Well, I received my property tax notice last week and surprise! my property tax bills are not going down significantly (neither did my insurance by the way). I can’t complain as I am one of the lucky homesteaded property owners who defied the “average-time -in-a-house-is 5-7 years-rule” and have been in mine for over 16, so my taxes are low compared to many others in my neighborhood.I live in the Village of Pinecrest, which has been an ardent supporter of the public schools within its boundaries since it incorporated in 1996. Due to the tax reform passed last legislative session, Pinecrest has to rollback their millage rate by 9% and, as a result, cut $50,000 out of its budget that used to go to the schools in the form of $10,000 grants. Obviously this isn’t the only cut they made, parks among other items also got hit, but with three students in the public schools here, it is a cut that will directly affect me.How does this relate to real estate? Easy.

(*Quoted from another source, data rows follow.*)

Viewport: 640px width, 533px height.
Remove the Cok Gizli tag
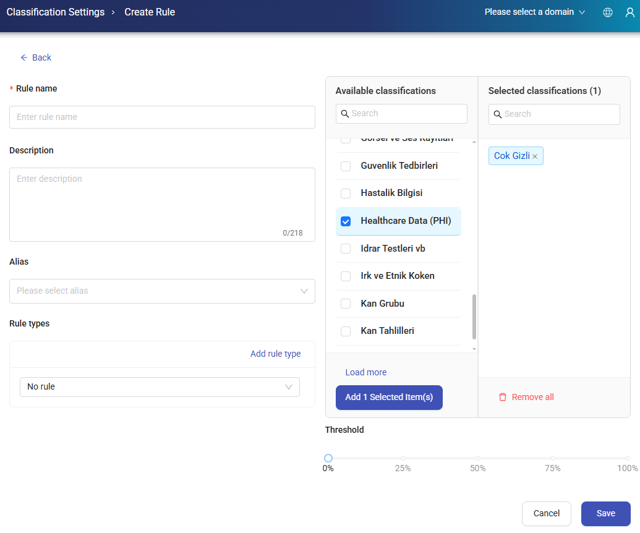[x=535, y=156]
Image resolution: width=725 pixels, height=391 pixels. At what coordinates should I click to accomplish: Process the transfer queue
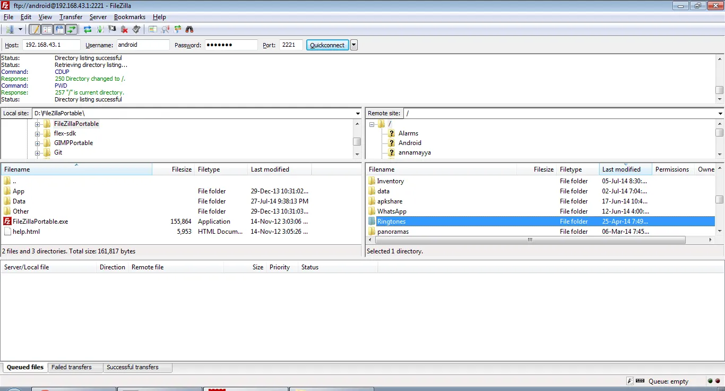click(100, 29)
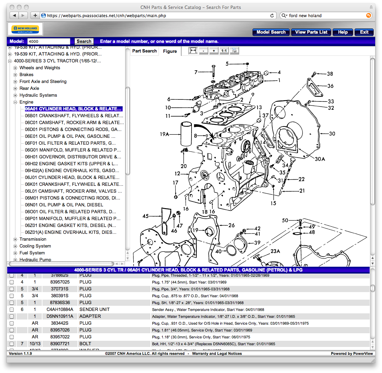Click the Model number input field
Image resolution: width=382 pixels, height=373 pixels.
(x=49, y=41)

- Companies need an educated workforce to want to do business in a state.
- Employees relocating with their companies want high quality public schools.
- Properties in areas with quality public schools are in higher demand than other areas.
So, while we are all clamoring for property tax cuts and super-sized exemptions to make housing more affordable in the state, let’s remember that cuts will have to be made and we may not be happy with the long term results if those cuts are made in the wrong places.